Viene usata soprattutto nella pasticceria professionale per la sua praticità. Si realizza essiccando e macinando i baccelli: ha un aroma intenso e, quando pura, si presenta scura e molto aromatica. Può contenere, al contrario, anche amido di mais e altri addensanti in polvere per sopperire a una quantità minore di vaniglia. Ne basta mezzo cucchiaino al posto di un baccello, utile soprattutto nei prodotti da forno.

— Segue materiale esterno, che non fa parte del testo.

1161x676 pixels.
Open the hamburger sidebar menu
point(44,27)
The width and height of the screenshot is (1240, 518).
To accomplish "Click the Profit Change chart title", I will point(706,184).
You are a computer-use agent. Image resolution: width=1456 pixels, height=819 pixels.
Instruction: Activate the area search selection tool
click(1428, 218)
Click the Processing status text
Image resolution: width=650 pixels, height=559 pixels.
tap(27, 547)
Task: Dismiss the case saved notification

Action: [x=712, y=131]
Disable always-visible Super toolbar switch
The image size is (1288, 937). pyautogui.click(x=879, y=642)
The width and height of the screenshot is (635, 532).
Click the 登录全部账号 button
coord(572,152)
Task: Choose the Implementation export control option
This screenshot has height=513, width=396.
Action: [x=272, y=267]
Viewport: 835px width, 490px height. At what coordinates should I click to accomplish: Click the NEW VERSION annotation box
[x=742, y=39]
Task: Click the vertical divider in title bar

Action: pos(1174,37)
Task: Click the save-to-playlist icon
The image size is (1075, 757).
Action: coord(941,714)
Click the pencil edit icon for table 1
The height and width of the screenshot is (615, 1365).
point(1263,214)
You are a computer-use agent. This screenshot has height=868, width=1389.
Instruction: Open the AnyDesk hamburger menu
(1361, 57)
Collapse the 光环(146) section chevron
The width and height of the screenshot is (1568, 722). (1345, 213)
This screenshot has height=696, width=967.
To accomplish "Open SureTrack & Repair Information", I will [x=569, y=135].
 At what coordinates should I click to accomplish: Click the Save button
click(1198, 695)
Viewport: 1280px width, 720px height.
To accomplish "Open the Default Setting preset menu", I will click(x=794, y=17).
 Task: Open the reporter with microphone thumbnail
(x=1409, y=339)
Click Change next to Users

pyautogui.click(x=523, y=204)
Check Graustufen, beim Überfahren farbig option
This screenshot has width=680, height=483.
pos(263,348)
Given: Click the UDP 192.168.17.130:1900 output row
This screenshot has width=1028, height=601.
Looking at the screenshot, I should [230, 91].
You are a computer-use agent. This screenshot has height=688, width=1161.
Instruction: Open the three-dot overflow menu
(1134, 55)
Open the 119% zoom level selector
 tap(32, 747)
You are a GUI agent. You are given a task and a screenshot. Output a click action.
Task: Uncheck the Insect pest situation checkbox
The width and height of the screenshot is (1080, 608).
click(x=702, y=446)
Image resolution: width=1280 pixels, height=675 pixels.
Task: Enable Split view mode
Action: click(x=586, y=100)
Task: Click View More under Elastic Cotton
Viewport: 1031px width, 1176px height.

Si chiama vanillina e si può trovare in bustine o in fiale trasparenti al supermercato: è l’aroma principale della vaniglia, però con la nostra pianta non ha nulla a che fare visto che viene sintetizzato artificialmente a partire da derivati della produzione della carta o del petrolio, un po’ come succede con il tartufo. Facile da reperire e a basso costo (20 volte inferiore), è versatile, ma piatto, senza sfumature: il fascino della vaniglia naturale è essere una spezia complessa, con un bouquet costituito da più di 200 composti aromatici che fanno la differenza. Insomma, scegli la vanillina solo in caso di necessità, magari per preparare simpatiche merendine home made o biscotti informali, zero stress.